Dave Winer obliquely responds to the "What's Wrong with Bloggercon" post, I think. Since he doesn't name me or link to the post, I am making a presumption, although as he points out there is an email thread going about this, and I have been in communcation with him about this, so that makes it seem likely.

Dave Winer
[from Scripting News: 11/9/2004]

There's an email thread going on about the Making Money session. This was the second episode, in the first, Jeff Jarvis did an excellent job of leading a chorus of nickel-and-dimers. In other words, how can we turn blogs into mini-magazines, generating enough revenue to make us feel good about what we're doing. (My paraphrase, of course.) This is a hot topic. It was also at hot topic at this Con, but I played a little trick by choosing a DL who I knew would argue with this idea, a person who has written a book on it, a popular one, so there would be some disagreement in the room. When I walked in, mid-session, I could see my little plan hadn't worked, Doc was in front of the room fielding comments from people who really really want to think small. So I asked for a mike, and I argued with two or three people (who seemed to enjoy it). Anyway, now there's some irritation because it seemed we were trying to force our way of thinking on the people. Nothing could be further from the truth. However, we, Doc and I, were disagreeing with them, and that's what makes a conference interesting. And unusual. Usally there's a sameness to discourse at conferences that makes you fall asleep. So even if I agreed that putting Google ads on your blog was the best you could do, I would have looked for a way to incite some disagreement. Now if you think this is wrong, BloggerCon is not the place for you, and probably blogging is not a good thing for you either. You're going to get disagreed with, sometimes even when you're right. And that's a good thing. If you're always surrounded by people who agree with you, you never get a chance to change someone's mind, never get a chance to learn something new, to have your mind changed.
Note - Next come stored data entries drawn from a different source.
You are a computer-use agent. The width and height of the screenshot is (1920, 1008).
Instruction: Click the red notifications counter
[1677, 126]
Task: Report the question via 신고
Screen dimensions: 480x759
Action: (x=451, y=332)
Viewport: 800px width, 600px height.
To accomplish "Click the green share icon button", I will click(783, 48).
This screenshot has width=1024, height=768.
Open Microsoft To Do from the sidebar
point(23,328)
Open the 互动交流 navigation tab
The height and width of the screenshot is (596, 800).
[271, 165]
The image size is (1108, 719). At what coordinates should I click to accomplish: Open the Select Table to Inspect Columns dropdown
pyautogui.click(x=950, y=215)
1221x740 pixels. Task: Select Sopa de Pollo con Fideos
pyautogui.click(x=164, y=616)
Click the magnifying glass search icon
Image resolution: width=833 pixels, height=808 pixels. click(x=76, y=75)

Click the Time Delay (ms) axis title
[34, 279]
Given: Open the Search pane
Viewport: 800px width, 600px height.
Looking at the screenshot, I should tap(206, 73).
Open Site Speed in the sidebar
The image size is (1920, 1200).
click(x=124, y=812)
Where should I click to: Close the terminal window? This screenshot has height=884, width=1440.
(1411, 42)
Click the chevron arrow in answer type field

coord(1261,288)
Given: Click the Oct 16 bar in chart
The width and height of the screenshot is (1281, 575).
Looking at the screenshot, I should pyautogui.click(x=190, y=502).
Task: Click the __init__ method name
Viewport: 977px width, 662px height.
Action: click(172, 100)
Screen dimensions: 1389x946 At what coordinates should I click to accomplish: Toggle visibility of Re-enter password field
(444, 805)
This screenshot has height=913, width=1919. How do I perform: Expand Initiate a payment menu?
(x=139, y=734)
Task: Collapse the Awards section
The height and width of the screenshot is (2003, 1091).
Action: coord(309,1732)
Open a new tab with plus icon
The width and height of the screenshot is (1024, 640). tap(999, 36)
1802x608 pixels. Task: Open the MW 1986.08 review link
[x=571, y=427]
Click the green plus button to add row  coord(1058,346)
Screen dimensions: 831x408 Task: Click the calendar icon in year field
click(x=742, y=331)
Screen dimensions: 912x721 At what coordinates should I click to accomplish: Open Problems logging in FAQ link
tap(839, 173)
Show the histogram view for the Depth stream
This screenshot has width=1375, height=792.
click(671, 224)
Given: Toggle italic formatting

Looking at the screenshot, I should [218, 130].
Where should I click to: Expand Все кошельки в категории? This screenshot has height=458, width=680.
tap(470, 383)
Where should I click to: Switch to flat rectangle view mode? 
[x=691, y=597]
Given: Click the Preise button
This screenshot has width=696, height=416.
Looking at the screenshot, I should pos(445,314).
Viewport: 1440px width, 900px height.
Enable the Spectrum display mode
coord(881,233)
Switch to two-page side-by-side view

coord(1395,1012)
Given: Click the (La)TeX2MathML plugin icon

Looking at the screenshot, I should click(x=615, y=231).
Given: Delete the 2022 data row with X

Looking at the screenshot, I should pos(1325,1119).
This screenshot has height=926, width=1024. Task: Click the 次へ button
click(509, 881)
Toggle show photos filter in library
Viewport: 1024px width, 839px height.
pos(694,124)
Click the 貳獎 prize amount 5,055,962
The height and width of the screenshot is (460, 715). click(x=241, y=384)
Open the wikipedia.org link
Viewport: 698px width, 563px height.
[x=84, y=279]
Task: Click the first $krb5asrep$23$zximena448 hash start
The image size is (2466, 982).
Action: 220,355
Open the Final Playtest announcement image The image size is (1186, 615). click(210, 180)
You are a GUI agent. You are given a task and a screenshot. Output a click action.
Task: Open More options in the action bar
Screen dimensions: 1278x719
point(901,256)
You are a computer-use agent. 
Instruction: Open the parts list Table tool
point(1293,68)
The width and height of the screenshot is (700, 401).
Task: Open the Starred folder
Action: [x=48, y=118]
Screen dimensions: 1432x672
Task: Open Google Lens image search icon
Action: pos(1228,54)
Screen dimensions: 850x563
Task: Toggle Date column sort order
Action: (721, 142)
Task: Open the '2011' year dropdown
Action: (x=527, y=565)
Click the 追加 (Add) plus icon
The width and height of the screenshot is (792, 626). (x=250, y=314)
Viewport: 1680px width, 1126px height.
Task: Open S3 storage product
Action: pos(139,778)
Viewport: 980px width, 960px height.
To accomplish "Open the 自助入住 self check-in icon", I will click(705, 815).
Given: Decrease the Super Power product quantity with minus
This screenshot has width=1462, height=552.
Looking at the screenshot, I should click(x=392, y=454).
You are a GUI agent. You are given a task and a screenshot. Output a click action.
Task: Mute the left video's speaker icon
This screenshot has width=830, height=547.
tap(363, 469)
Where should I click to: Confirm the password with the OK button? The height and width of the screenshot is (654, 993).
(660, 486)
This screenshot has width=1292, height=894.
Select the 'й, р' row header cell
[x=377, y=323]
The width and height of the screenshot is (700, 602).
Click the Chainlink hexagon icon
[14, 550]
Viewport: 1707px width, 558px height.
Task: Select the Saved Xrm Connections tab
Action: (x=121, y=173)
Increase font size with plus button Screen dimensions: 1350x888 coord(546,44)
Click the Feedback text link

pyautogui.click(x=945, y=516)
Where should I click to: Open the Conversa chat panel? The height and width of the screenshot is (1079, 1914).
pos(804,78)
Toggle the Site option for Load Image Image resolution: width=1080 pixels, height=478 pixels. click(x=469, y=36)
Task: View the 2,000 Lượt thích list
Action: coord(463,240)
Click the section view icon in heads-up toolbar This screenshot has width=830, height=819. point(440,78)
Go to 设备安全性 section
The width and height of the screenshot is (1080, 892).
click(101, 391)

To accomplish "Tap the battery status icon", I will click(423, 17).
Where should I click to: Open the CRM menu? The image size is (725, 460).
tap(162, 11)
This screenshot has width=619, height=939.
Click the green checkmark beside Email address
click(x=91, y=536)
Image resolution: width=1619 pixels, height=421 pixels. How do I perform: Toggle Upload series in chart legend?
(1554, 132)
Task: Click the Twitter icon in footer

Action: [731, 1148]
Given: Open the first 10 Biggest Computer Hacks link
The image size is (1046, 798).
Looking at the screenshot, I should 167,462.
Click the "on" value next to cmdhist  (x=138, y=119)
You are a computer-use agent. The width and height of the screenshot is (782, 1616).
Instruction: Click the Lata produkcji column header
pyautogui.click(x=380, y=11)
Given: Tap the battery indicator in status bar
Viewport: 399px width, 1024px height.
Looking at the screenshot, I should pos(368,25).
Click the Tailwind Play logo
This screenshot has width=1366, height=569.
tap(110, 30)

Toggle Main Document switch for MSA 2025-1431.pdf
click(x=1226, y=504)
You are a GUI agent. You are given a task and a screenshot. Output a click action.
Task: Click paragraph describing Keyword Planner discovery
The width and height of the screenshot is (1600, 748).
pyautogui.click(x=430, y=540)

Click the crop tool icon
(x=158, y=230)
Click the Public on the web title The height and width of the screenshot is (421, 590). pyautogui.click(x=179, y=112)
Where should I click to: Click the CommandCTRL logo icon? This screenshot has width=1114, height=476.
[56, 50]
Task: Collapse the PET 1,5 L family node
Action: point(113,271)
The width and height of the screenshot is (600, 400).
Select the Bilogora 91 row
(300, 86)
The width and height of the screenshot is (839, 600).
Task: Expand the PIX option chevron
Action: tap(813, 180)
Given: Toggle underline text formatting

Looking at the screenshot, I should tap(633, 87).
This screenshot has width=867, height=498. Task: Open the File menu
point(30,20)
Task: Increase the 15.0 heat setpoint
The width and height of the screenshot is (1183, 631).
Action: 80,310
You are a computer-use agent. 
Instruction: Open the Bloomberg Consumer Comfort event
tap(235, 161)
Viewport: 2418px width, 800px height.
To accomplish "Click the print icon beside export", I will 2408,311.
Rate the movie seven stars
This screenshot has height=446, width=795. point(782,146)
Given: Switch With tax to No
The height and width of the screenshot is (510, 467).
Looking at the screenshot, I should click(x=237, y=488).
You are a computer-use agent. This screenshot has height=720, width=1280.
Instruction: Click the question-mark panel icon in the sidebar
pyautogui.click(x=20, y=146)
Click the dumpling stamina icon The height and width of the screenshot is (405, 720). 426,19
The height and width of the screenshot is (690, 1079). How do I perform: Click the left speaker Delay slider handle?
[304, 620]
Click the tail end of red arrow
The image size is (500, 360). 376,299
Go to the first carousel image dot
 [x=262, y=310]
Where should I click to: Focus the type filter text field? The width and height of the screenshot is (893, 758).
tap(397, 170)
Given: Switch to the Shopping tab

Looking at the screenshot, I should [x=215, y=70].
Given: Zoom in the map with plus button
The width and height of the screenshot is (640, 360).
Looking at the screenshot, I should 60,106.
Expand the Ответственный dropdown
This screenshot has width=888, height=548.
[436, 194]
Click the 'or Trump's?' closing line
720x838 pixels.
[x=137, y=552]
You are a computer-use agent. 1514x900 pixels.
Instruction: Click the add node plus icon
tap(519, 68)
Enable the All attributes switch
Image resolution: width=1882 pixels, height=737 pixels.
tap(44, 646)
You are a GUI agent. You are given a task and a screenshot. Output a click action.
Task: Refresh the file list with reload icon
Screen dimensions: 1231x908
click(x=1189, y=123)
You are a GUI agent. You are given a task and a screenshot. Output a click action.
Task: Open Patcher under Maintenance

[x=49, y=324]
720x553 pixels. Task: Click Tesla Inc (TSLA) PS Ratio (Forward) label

Hmmm. The Venus Flytrap approach, eh? A session called Making Money with a "little trick" built-in, intended to trip up those of us who "really want to think small" which I guess means those who want to make money by blogging.

At any rate: I did enjoy the discourse, just as I am enjoying this interchange, and I thought the divergence of opinion at the session was illuminating. I just suggest that the debate should be elevated at a structural level, namely, structure the sessions as debates when there are obvious divisions in opinion.

Again: I am happy to see disagreement surfaced, and controversy openly addressed. Bloggercon may not be, in fact, for all people. I believe that those who want to talk about making money by blogging, as opposed to the philosophical and moral issues surrounding that, will have to go elsewhere. Fine.

But the clear inference to be drawn from Dave's commentary is that those "small minded" people who disagree with his pedagological tactics should stay away. Dave definitely wants to tell us what is good for us, which in small doses is ok. But the frisson between Dave's control of the conference discourse and the desires of the attendees to talk about what is of interest to them came close to boiling over several times. And as Dave pointedly told one attendee, who stated that he would like to loosen certain restrictions that Dave has made on free and open discourse (specifically having to do with the non-commercialism of the event leading to a gag order on nearly anyone employed by a "vendor"): "it isn't your conference." By extension, it isn't our conference either. It is the conference, I guess, for some set of naive users who Dave would like to paternalistically sheild from dangerous ideas of pernicious vendors, like PubSub and Technorati, representatives of which were singled out and censured for trying to state their personal or corporate views on various issues. I hazard that in the future, representatives of media companies (like Corante) will likely find their way into the ranks of the gagged, as well.